* GIVEN INSTRUCTION: Copy every row below word for word, with nothing changed, added, or left out.

* EXTRACTED RECORDS:

□ □ □ □ □

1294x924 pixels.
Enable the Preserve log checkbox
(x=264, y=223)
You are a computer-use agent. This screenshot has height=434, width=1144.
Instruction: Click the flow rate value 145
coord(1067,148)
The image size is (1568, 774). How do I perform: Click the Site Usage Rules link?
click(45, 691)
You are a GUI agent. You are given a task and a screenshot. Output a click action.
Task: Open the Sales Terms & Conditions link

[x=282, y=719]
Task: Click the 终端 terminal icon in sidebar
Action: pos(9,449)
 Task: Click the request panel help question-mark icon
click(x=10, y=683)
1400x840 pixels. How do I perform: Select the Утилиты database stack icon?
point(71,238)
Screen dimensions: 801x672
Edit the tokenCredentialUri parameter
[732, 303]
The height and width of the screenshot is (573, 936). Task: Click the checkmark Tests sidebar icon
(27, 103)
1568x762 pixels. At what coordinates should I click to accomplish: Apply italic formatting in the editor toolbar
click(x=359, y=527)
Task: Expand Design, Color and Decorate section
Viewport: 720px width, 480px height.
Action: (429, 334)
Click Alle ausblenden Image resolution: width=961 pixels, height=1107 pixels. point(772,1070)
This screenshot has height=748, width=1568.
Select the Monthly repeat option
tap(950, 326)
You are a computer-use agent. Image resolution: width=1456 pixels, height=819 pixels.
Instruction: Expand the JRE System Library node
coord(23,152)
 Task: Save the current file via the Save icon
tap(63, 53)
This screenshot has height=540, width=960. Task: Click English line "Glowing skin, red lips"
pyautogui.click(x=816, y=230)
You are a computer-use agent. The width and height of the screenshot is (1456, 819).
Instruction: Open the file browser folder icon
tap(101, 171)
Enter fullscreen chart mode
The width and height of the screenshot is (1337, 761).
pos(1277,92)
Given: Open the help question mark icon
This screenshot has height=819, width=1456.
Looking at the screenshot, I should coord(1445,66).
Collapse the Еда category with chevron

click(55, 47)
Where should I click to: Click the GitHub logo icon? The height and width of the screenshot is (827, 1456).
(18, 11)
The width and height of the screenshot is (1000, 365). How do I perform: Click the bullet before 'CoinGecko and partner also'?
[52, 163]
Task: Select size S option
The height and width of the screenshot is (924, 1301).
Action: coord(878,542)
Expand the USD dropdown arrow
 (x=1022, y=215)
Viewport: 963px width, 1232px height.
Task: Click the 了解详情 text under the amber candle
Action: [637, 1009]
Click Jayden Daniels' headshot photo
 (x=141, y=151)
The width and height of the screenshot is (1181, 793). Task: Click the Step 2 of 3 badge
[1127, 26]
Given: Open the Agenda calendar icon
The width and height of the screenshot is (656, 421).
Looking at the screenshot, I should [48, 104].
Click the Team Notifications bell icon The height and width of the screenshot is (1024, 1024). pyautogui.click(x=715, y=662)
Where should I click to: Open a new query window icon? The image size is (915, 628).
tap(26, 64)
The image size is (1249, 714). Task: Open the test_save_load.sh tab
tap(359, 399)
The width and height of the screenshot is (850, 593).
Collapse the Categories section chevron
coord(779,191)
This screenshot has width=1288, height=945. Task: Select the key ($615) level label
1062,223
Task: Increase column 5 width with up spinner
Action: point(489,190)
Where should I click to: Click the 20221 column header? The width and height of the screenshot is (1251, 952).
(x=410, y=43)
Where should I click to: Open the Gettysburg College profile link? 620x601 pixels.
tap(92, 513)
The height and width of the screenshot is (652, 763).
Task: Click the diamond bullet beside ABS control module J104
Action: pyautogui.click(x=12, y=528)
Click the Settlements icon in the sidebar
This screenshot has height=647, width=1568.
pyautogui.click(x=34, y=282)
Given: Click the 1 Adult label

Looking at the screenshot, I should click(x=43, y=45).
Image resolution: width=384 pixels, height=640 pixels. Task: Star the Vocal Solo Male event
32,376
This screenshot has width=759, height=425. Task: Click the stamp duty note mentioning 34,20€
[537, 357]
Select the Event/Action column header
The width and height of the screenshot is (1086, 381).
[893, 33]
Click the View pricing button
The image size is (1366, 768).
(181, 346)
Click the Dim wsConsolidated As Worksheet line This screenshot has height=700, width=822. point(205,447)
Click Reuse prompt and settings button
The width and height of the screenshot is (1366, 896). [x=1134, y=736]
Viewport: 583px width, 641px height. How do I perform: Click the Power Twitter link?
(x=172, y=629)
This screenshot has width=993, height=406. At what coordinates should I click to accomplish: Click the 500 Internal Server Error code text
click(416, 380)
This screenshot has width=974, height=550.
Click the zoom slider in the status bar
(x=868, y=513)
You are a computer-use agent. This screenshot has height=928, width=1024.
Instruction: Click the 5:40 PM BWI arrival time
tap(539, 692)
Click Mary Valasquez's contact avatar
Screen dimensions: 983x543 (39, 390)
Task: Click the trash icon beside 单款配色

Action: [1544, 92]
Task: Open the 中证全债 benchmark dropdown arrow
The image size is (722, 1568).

□ □ □ □ □

* TASK ANSWER:
1294x924 pixels.
Enable the Preserve log checkbox
(x=264, y=223)
You are a computer-use agent. This screenshot has height=434, width=1144.
Instruction: Click the flow rate value 145
coord(1067,148)
The image size is (1568, 774). How do I perform: Click the Site Usage Rules link?
click(45, 691)
You are a GUI agent. You are given a task and a screenshot. Output a click action.
Task: Open the Sales Terms & Conditions link

[x=282, y=719]
Task: Click the 终端 terminal icon in sidebar
Action: pos(9,449)
 Task: Click the request panel help question-mark icon
click(x=10, y=683)
1400x840 pixels. How do I perform: Select the Утилиты database stack icon?
point(71,238)
Screen dimensions: 801x672
Edit the tokenCredentialUri parameter
[732, 303]
The height and width of the screenshot is (573, 936). Task: Click the checkmark Tests sidebar icon
(27, 103)
1568x762 pixels. At what coordinates should I click to accomplish: Apply italic formatting in the editor toolbar
click(x=359, y=527)
Task: Expand Design, Color and Decorate section
Viewport: 720px width, 480px height.
Action: (429, 334)
Click Alle ausblenden Image resolution: width=961 pixels, height=1107 pixels. point(772,1070)
This screenshot has height=748, width=1568.
Select the Monthly repeat option
tap(950, 326)
You are a computer-use agent. Image resolution: width=1456 pixels, height=819 pixels.
Instruction: Expand the JRE System Library node
coord(23,152)
 Task: Save the current file via the Save icon
tap(63, 53)
This screenshot has height=540, width=960. Task: Click English line "Glowing skin, red lips"
pyautogui.click(x=816, y=230)
You are a computer-use agent. The width and height of the screenshot is (1456, 819).
Instruction: Open the file browser folder icon
tap(101, 171)
Enter fullscreen chart mode
The width and height of the screenshot is (1337, 761).
pos(1277,92)
Given: Open the help question mark icon
This screenshot has height=819, width=1456.
Looking at the screenshot, I should coord(1445,66).
Collapse the Еда category with chevron

click(55, 47)
Where should I click to: Click the GitHub logo icon? The height and width of the screenshot is (827, 1456).
(18, 11)
The width and height of the screenshot is (1000, 365). How do I perform: Click the bullet before 'CoinGecko and partner also'?
[52, 163]
Task: Select size S option
The height and width of the screenshot is (924, 1301).
Action: coord(878,542)
Expand the USD dropdown arrow
 (x=1022, y=215)
Viewport: 963px width, 1232px height.
Task: Click the 了解详情 text under the amber candle
Action: [637, 1009]
Click Jayden Daniels' headshot photo
 (x=141, y=151)
The width and height of the screenshot is (1181, 793). Task: Click the Step 2 of 3 badge
[1127, 26]
Given: Open the Agenda calendar icon
The width and height of the screenshot is (656, 421).
Looking at the screenshot, I should [48, 104].
Click the Team Notifications bell icon The height and width of the screenshot is (1024, 1024). pyautogui.click(x=715, y=662)
Where should I click to: Open a new query window icon? The image size is (915, 628).
tap(26, 64)
The image size is (1249, 714). Task: Open the test_save_load.sh tab
tap(359, 399)
The width and height of the screenshot is (850, 593).
Collapse the Categories section chevron
coord(779,191)
This screenshot has width=1288, height=945. Task: Select the key ($615) level label
1062,223
Task: Increase column 5 width with up spinner
Action: point(489,190)
Where should I click to: Click the 20221 column header? The width and height of the screenshot is (1251, 952).
(x=410, y=43)
Where should I click to: Open the Gettysburg College profile link? 620x601 pixels.
tap(92, 513)
The height and width of the screenshot is (652, 763).
Task: Click the diamond bullet beside ABS control module J104
Action: pyautogui.click(x=12, y=528)
Click the Settlements icon in the sidebar
This screenshot has height=647, width=1568.
pyautogui.click(x=34, y=282)
Given: Click the 1 Adult label

Looking at the screenshot, I should click(x=43, y=45).
Image resolution: width=384 pixels, height=640 pixels. Task: Star the Vocal Solo Male event
32,376
This screenshot has width=759, height=425. Task: Click the stamp duty note mentioning 34,20€
[537, 357]
Select the Event/Action column header
The width and height of the screenshot is (1086, 381).
[893, 33]
Click the View pricing button
The image size is (1366, 768).
(181, 346)
Click the Dim wsConsolidated As Worksheet line This screenshot has height=700, width=822. point(205,447)
Click Reuse prompt and settings button
The width and height of the screenshot is (1366, 896). [x=1134, y=736]
Viewport: 583px width, 641px height. How do I perform: Click the Power Twitter link?
(x=172, y=629)
This screenshot has width=993, height=406. At what coordinates should I click to accomplish: Click the 500 Internal Server Error code text
click(416, 380)
This screenshot has width=974, height=550.
Click the zoom slider in the status bar
(x=868, y=513)
You are a computer-use agent. This screenshot has height=928, width=1024.
Instruction: Click the 5:40 PM BWI arrival time
tap(539, 692)
Click Mary Valasquez's contact avatar
Screen dimensions: 983x543 (39, 390)
Task: Click the trash icon beside 单款配色

Action: [1544, 92]
Task: Open the 中证全债 benchmark dropdown arrow
The image size is (722, 1568).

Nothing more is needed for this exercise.